# RAW DATA:
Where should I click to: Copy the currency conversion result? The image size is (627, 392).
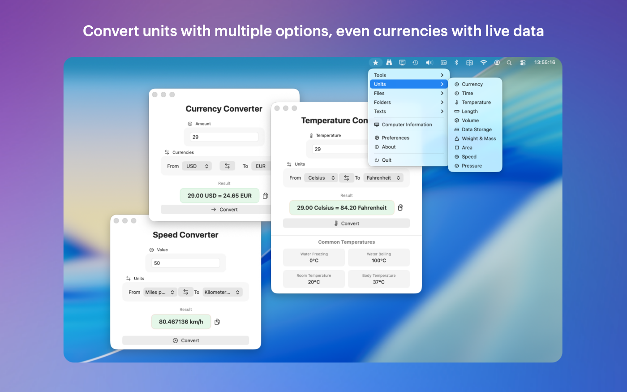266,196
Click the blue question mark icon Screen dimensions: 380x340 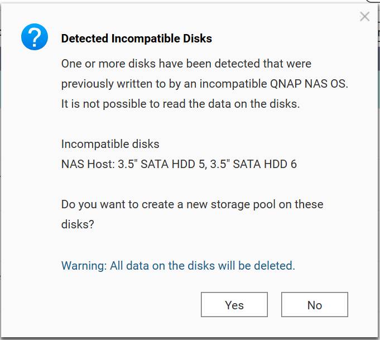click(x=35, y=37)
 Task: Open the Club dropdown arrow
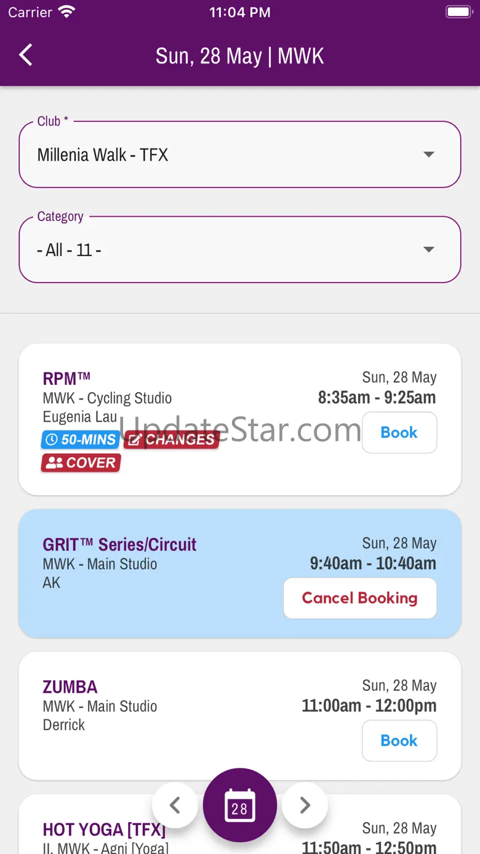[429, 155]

==

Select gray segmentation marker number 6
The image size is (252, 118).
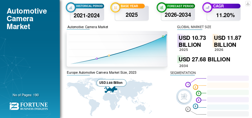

# WHAT THE TASK REQUIRES:
Transcribe the records above exactly, beginning at the line that contains "Select gray segmentation marker number 6" and ending with the line that contains "The image size is (252, 118).", both included, and nothing else.

# EXERCISE OUTPUT:
Select gray segmentation marker number 6
The image size is (252, 118).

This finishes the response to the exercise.